LA Times – The Future of Web TV – June ’11

Critic’s Notebook: Web TV is just waiting to click

Online television has yet to catch on like the traditional format, but it’s just barely getting started and hubs like Hulu, Crackle and Koldcast point to a wide-open future.

By Robert Lloyd, Los Angeles Times Television Critic
June 26, 2011

Kiefer Sutherland, the star of “24,” and John Hurt, the eminent British thespian, recently joined forces, playing opposite each other in “The Confession,” a sort of short feature about a hit man and a priest. I say “sort of” because “The Confession” was created specifically to go online, in installments — there are 10 of them, averaging about seven minutes each; they ran from the end of March to the beginning of May on the video-streaming website Hulu. So it is a sort of television series as well, though one whose entire season lasts in the aggregate not much more than an hour…

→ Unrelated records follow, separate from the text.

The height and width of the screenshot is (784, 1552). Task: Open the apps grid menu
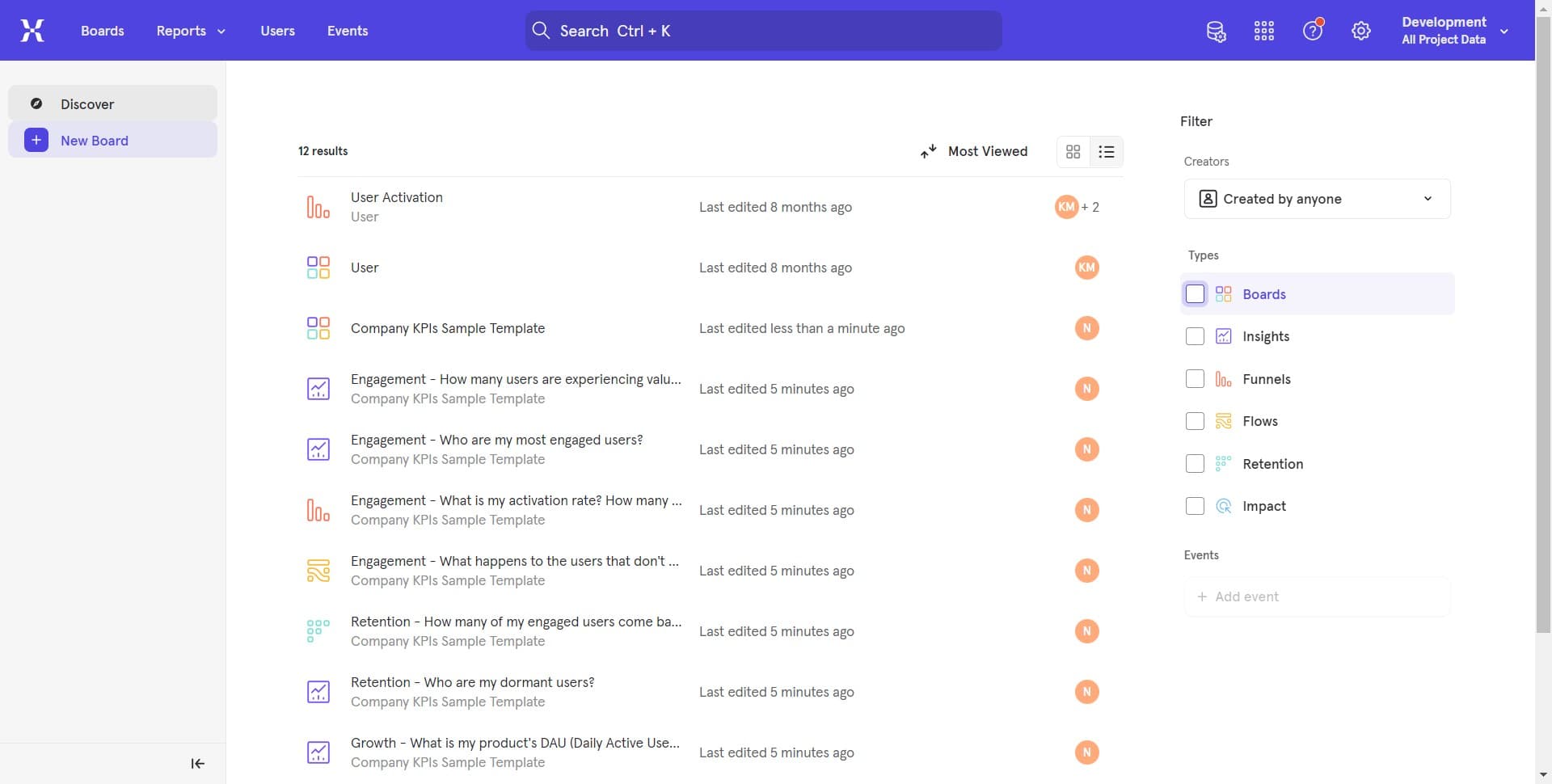pyautogui.click(x=1263, y=30)
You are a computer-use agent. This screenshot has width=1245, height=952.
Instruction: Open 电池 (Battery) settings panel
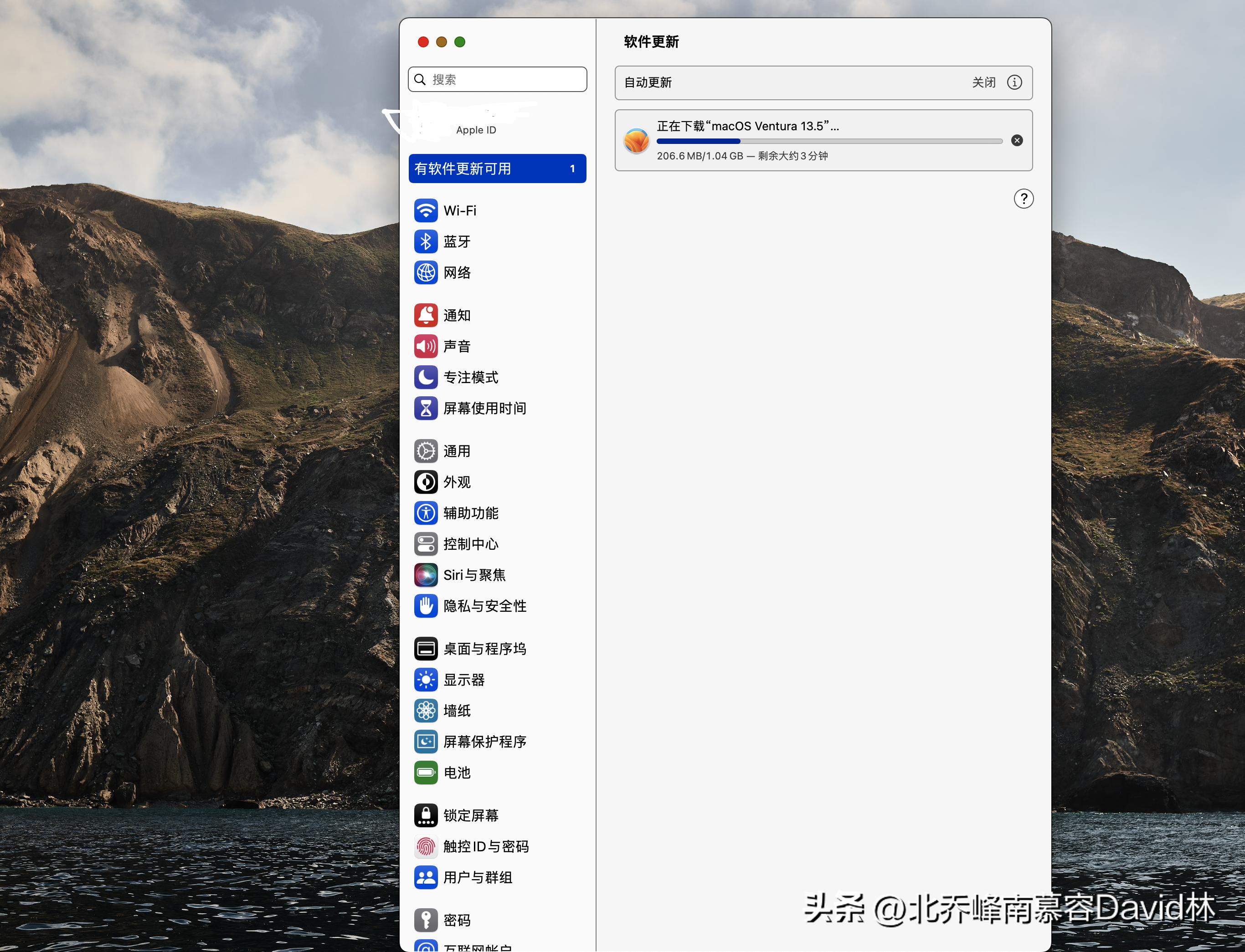(x=456, y=773)
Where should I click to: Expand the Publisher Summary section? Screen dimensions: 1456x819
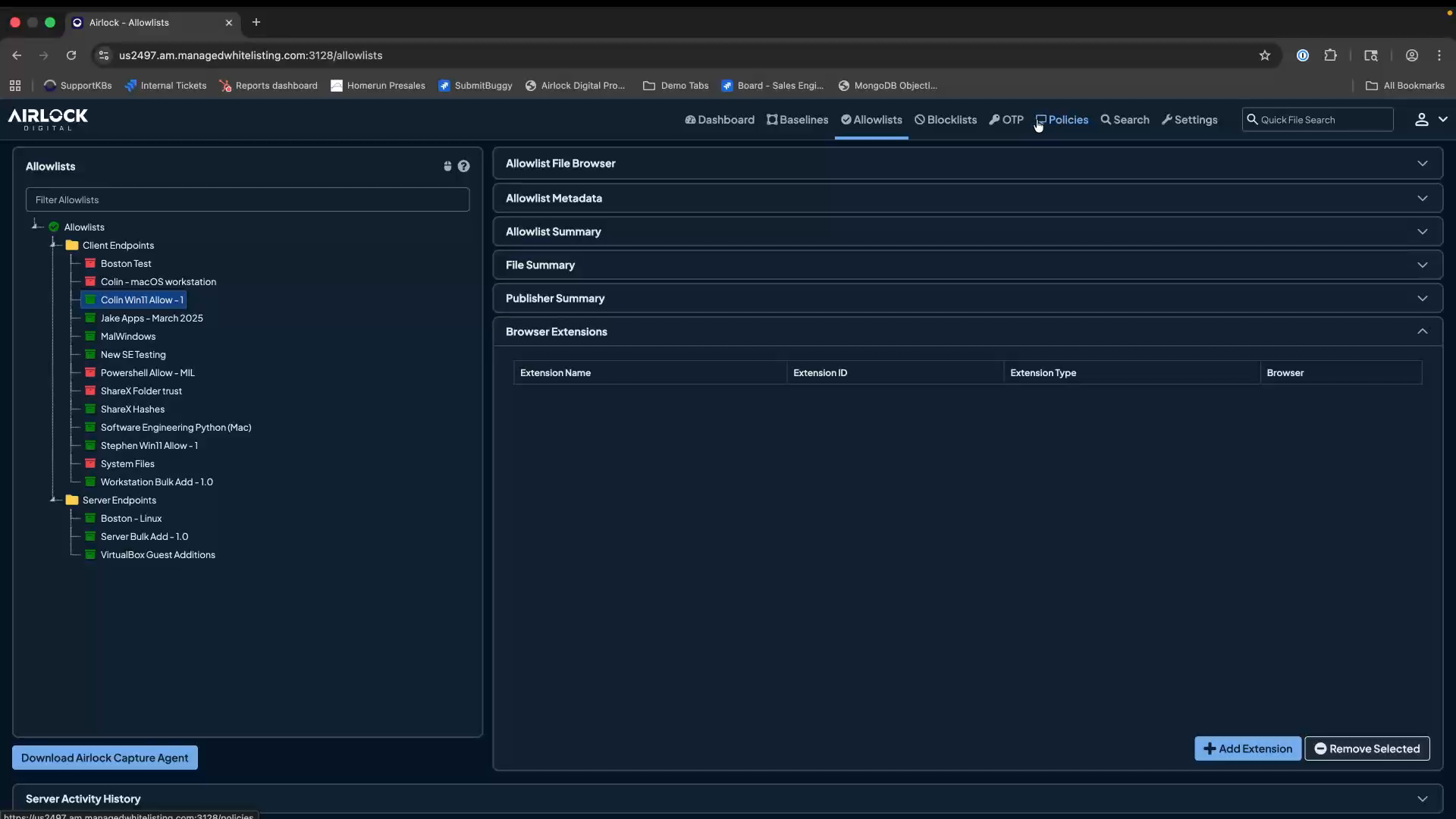pyautogui.click(x=1423, y=298)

Nevertheless, as improving varieties of streaming media become an increasingly popular way to watch what once could be seen only on an actual television set or in a theater, distribution points such as Hulu have begun to act as networks or studios. (Hulu, which has just been up for sale, is actually owned in common by several of them.) Sony Pictures’ Crackle has some of the Web’s flashier offerings, including “The Bannen Way,” with its wiseguy con-man hero, stylish split screens and hot-girl assassins; “Angel of Death,” penned by comic-book writer Ed Brubaker, with Zoe Bell (“Tarantino’s #1 stunt woman”) as a hired killer who acquires the compulsion to kill her old masters; and the sci-fi “Trenches,” picked up from Disney’s now-defunct Stage 9 Digital, which sports impressive “Battlestar Galactica” special effects. All have completed their single seasons but remain available for download in the timelessness of the Web.